West Texas Intermediate (WTI) oil futures on NYMEX corrected to near $97.20 during the European trading session on Wednesday, as the oil price surrendered some of its early gains. The retreat comes amid growing concerns over the oil demand outlook, fueled by hawkish Federal Reserve (Fed) bets and rising US inflation figures.
Despite this short-term pullback, the broader WTI outlook remains firm due to persistent geopolitical risks, particularly surrounding the Strait of Hormuz. This article presents an in-depth analysis of the issue, courtesy of Byronixel specialists.
Oil Price Retreat Amid Hawkish Fed Expectations
The WTI price experienced a modest decline after early gains, reflecting market sensitivity to the US macroeconomic environment. Hotter-than-expected US CPI data for April has raised the probability of a hawkish Fed stance. On Tuesday, the US headline Consumer Price Index (CPI) recorded a Year-on-Year (YoY) increase of 3.8%, surpassing estimates of 3.7% and the March reading of 3.3%.
Higher inflation strengthens expectations that the Federal Reserve may adopt a tighter monetary policy, including interest rate hikes. Such a scenario typically acts as a headwind for oil demand, as higher borrowing costs can slow economic activity and industrial consumption, thereby exerting downward pressure on energy prices.
As a result, the WTI market saw a corrective move from its recent highs, reflecting investor caution over the interplay between monetary policy and global oil demand dynamics.
Geopolitical Risks Keep Oil Prices Supported
Despite the near-term pullback, the fundamental backdrop for WTI crude remains firm. A prolonged closure of the Strait of Hormuz, a critical maritime passage through which nearly 20% of global energy supply transits, could continue to keep oil prices elevated.

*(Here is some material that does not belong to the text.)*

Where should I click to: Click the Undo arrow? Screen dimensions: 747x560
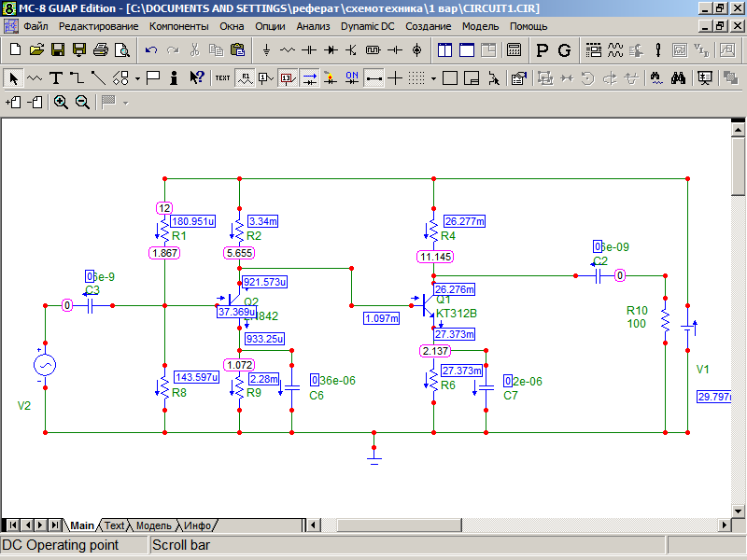(x=151, y=49)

Negotiations between the United States and Iran have yet to yield a breakthrough, leaving the geopolitical risk premium intact. Historical patterns suggest that disruptions in the Strait of Hormuz often prompt rapid spikes in crude prices, as markets anticipate constrained supply flows.
This geopolitical uncertainty is a key factor underpinning the bullish medium-term WTI outlook, even as short-term technicals show a corrective phase. Investors are closely monitoring developments in the region, understanding that supply-side shocks could override temporary demand concerns stemming from a hawkish Fed.

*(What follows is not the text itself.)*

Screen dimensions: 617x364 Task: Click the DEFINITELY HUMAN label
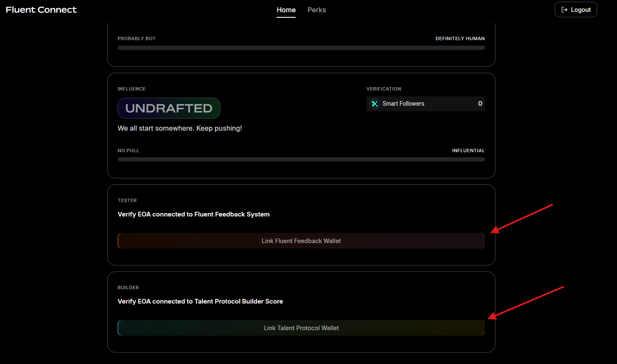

Focus on US-China Trade Talks
Market participants are also paying attention to the scheduled US-China summit, with meetings between the US President and the Chinese leader set for Thursday and Friday. Any progress in trade negotiations could positively influence oil demand sentiment, particularly if a resolution eases concerns over global economic growth.

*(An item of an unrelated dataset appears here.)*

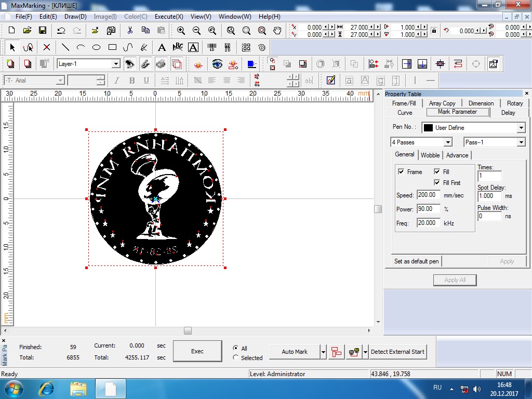Expand the Pen No. User Define dropdown
This screenshot has width=532, height=399.
click(521, 128)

Conversely, delays or setbacks could amplify downside risks, reinforcing the caution seen in the WTI price over the last session. The market’s sensitivity to both geopolitical tensions and trade developments highlights the dual factors shaping near-term crude volatility.
WTI Technical Analysis
From a technical perspective, WTI US Oil declined to around $97.20, yet the near-term bias remains constructive. Prices have maintained levels above the 20-day exponential moving average (EMA) at approximately $95.80, signaling that the recent pullback is likely a correction within a broader uptrend rather than a sustained downtrend.
The Relative Strength Index (RSI), currently hovering around 53, reinforces a neutral-to-positive tone, suggesting that upside momentum is still intact without being overextended.
Support levels are now closely watched. Immediate support aligns with the 20-day EMA at $95.80, where a break could expose a deeper retracement toward $90. On the upside, the broader recovery bias remains in place as long as buyers defend the 20-day EMA on closing bases, leaving room for renewed upward attempts toward the $100 handle, and potentially revisiting the April 30 high of $107.35.

Technical traders are likely to monitor moving averages, RSI readings, and price action for signals of either continued uptrend momentum or a more sustained correction.
Key Takeaways
WTI oil corrected to around $97.20, giving back some early session gains amid rising Fed hawkishness. US CPI data for April came in at 3.8% YoY, exceeding expectations and fueling rate hike bets as well as concerns about oil demand. Despite the pullback, WTI’s medium-term outlook remains firm due to supply risks, including the potential Strait of Hormuz closure.
Investors are also watching US-China trade negotiations, which could affect global growth and energy demand. On the technical side, near-term support is at the 20-day EMA ($95.80), with upside targets at $100 and $107.35.
Conclusion
In conclusion, WTI crude oil is navigating a delicate balance between macro headwinds and geopolitical tailwinds. While hawkish Fed expectations and rising US inflation temper demand sentiment, persistent supply risks and technical resilience support the medium-term bullish outlook.
Traders and investors should remain vigilant, watching key support levels, RSI trends, and geopolitical developments, as these will likely dictate the next phase of WTI price action.